Data to process below:
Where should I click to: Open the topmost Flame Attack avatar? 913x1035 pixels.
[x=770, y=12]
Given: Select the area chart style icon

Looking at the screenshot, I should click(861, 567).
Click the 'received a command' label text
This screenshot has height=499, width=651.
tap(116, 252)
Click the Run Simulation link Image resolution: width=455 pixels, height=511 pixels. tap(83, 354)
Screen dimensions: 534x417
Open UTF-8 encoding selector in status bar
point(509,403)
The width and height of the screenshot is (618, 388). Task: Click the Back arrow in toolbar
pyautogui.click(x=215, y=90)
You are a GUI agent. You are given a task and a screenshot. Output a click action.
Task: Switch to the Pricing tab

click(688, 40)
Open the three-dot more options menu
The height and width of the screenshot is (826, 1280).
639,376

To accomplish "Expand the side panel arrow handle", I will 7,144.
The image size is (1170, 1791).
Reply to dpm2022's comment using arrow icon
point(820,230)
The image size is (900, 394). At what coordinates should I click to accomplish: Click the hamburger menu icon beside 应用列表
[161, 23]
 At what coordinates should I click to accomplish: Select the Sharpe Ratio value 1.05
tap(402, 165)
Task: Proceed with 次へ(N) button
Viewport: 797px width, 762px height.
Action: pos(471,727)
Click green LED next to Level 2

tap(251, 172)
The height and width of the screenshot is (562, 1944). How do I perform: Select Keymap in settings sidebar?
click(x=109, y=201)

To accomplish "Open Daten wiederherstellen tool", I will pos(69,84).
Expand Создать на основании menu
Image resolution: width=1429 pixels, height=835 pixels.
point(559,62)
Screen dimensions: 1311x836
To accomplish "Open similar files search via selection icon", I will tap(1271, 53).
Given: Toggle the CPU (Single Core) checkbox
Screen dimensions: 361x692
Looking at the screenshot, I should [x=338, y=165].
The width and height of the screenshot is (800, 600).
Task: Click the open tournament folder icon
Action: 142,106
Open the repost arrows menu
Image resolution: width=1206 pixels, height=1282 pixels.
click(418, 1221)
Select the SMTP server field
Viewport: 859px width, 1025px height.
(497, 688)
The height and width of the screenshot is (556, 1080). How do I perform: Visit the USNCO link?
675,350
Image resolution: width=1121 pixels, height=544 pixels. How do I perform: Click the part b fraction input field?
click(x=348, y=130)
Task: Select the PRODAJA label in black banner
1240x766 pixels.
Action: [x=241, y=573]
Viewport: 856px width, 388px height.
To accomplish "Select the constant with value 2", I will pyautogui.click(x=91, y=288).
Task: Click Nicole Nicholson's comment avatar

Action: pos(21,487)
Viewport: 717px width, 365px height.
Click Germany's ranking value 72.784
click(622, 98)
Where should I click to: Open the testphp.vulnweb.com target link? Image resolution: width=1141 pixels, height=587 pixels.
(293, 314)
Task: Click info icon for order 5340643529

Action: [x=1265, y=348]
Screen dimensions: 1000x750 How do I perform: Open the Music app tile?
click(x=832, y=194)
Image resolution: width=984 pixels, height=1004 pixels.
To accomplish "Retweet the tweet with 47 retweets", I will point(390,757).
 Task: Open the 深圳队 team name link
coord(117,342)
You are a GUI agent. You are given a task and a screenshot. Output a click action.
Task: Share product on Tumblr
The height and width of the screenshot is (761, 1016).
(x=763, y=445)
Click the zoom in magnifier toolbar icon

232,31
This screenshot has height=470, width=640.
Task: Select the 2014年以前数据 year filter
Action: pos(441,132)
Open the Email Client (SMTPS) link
End of Data to process.
Output the lines of the records above exactly as they appear, from the line containing "The height and width of the screenshot is (562, 1944)." through the line containing "Screen dimensions: 1311x836".

The height and width of the screenshot is (562, 1944). How do I perform: Select Keymap in settings sidebar?
click(x=109, y=201)

To accomplish "Open Daten wiederherstellen tool", I will pos(69,84).
Expand Создать на основании menu
Image resolution: width=1429 pixels, height=835 pixels.
point(559,62)
Screen dimensions: 1311x836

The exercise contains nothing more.